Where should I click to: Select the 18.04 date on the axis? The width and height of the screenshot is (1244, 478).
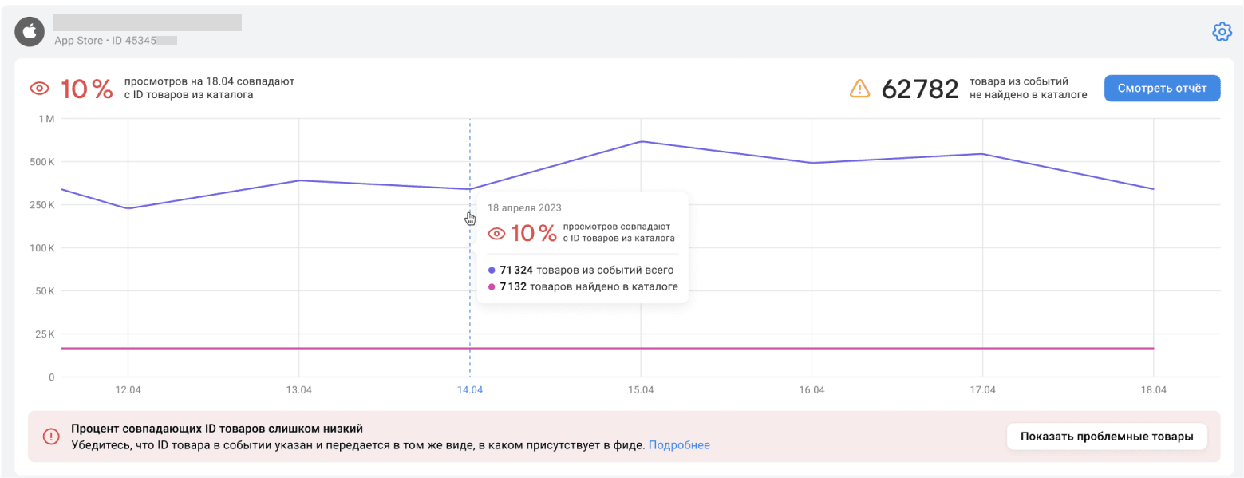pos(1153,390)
* * *
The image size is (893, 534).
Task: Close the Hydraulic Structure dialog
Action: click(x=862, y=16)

WHAT THE TASK REQUIRES — Reproduce the records starting with the line containing "Where should I" and ending with the line containing "pos(1153,390)", including both. Omit the pictures from your answer.

THE SOLUTION —
Where should I click to: Select the 18.04 date on the axis? The width and height of the screenshot is (1244, 478).
pos(1153,390)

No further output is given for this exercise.